WHAT YOU ARE ASKED TO DO:
Every record that follows must be duplicated exactly, with images left out.

*** Opening SUPPLIED MATERIAL ***

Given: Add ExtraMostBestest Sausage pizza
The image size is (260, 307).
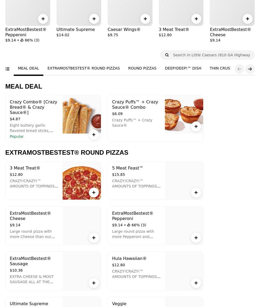Looking at the screenshot, I should 94,283.
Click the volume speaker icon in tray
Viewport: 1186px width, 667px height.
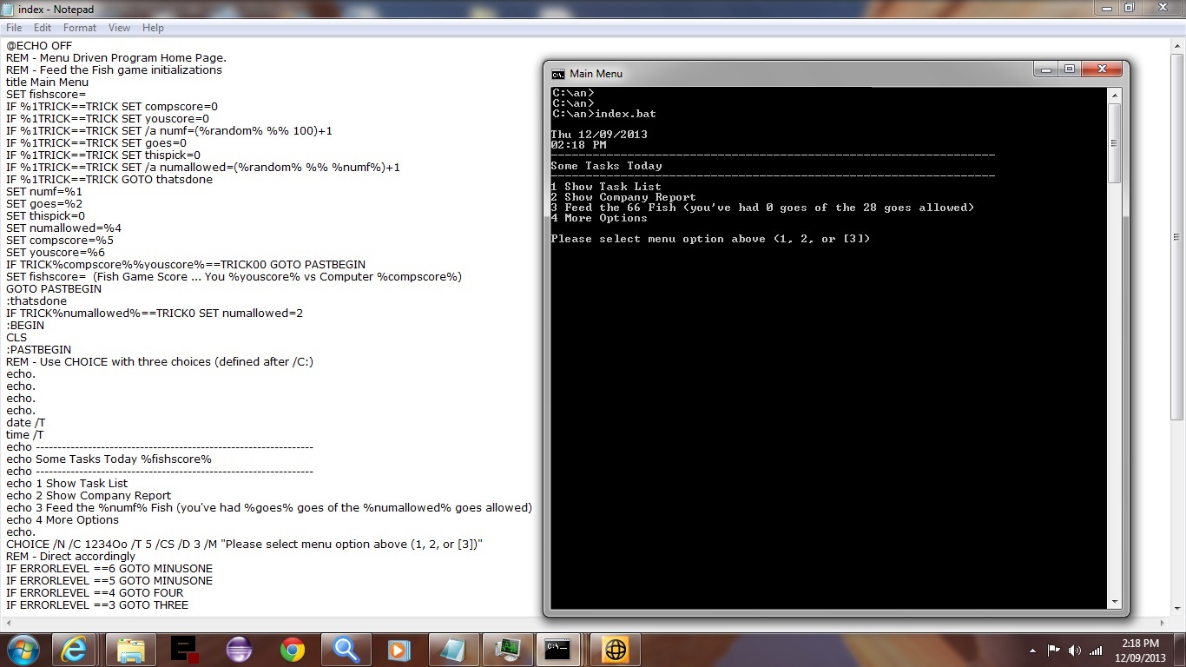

*** Closing SUPPLIED MATERIAL ***

ANSWER:
Given: Add ExtraMostBestest Sausage pizza
The image size is (260, 307).
Looking at the screenshot, I should 94,283.
Click the volume speaker icon in tray
Viewport: 1186px width, 667px height.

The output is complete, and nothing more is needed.